start INFORMATION SHOWN

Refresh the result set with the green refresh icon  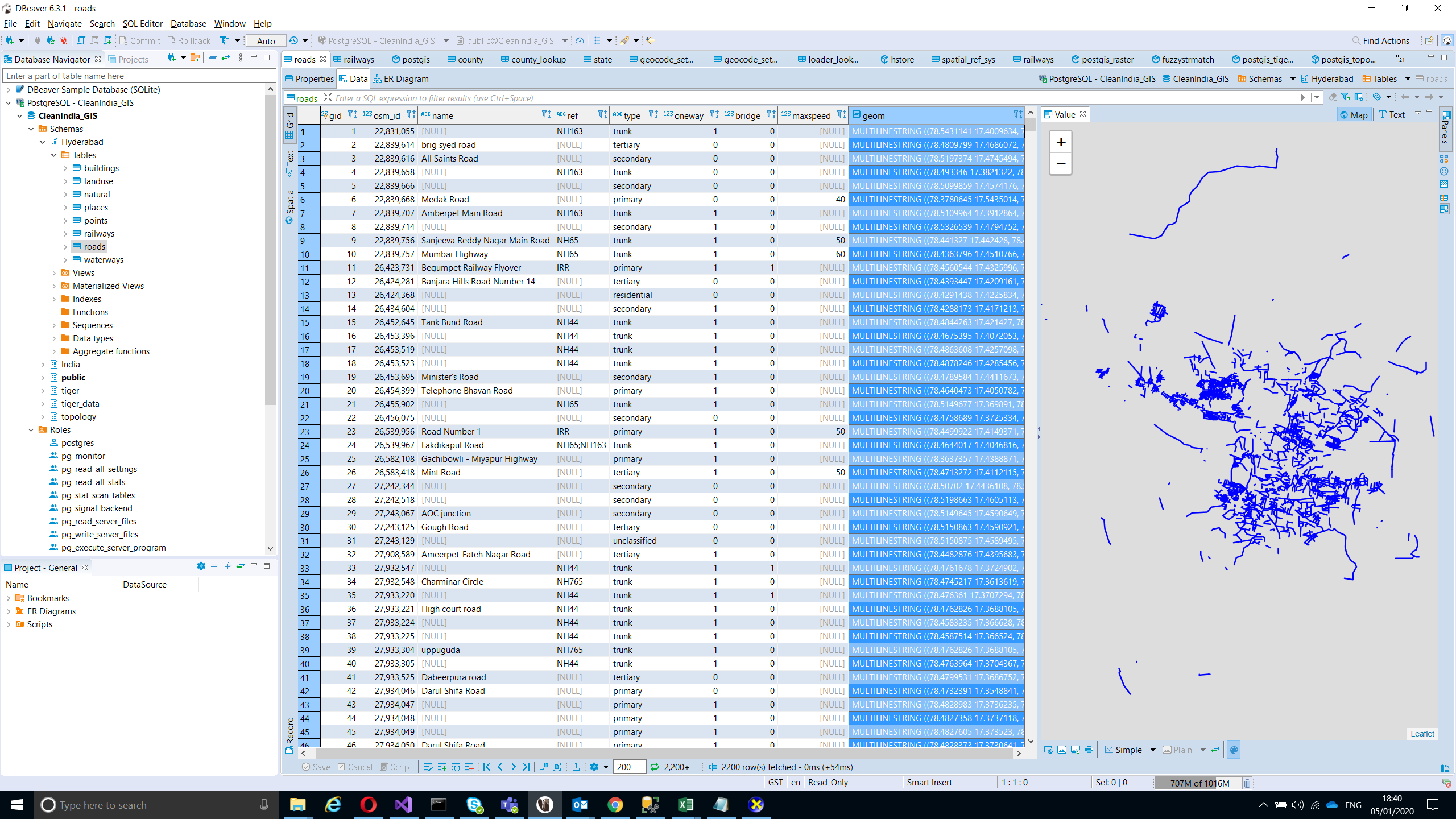click(x=655, y=767)
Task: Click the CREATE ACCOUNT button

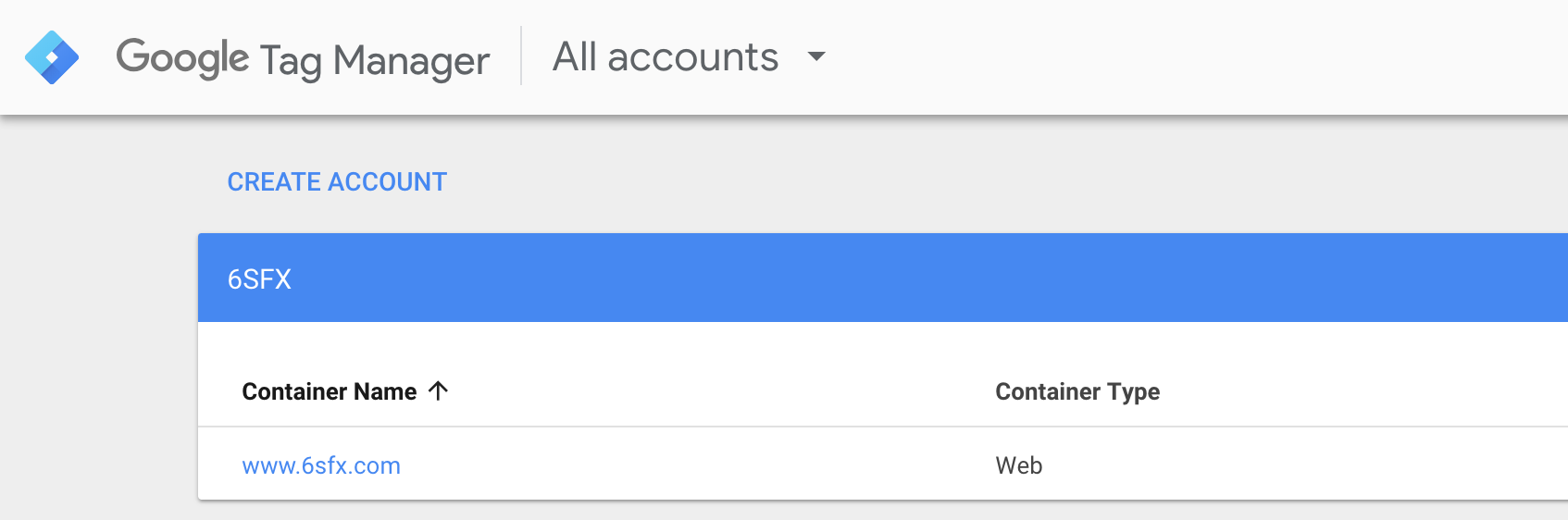Action: tap(337, 181)
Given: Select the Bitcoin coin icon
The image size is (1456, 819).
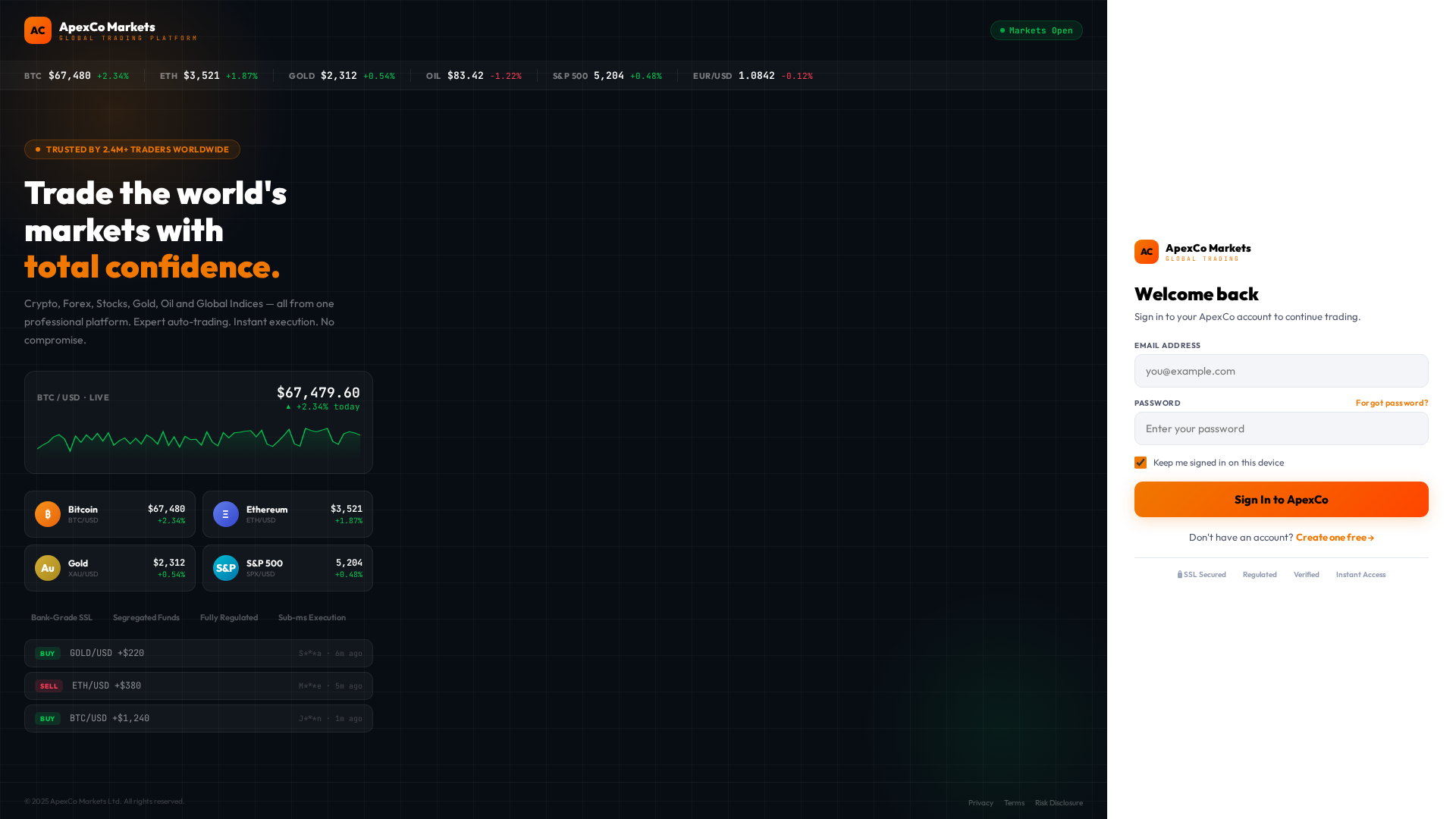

end INFORMATION SHOWN

- **DO THIS**
Please arrange everything from the line containing "Given: Select the Bitcoin coin icon" down to the end of the records above as a Markdown table with the columns Row and Line. Number each row, skip blank lines, and leave the pictures out.

- **RESULT**
| Row | Line |
|---|---|
| 1 | Given: Select the Bitcoin coin icon |
| 2 | The image size is (1456, 819). |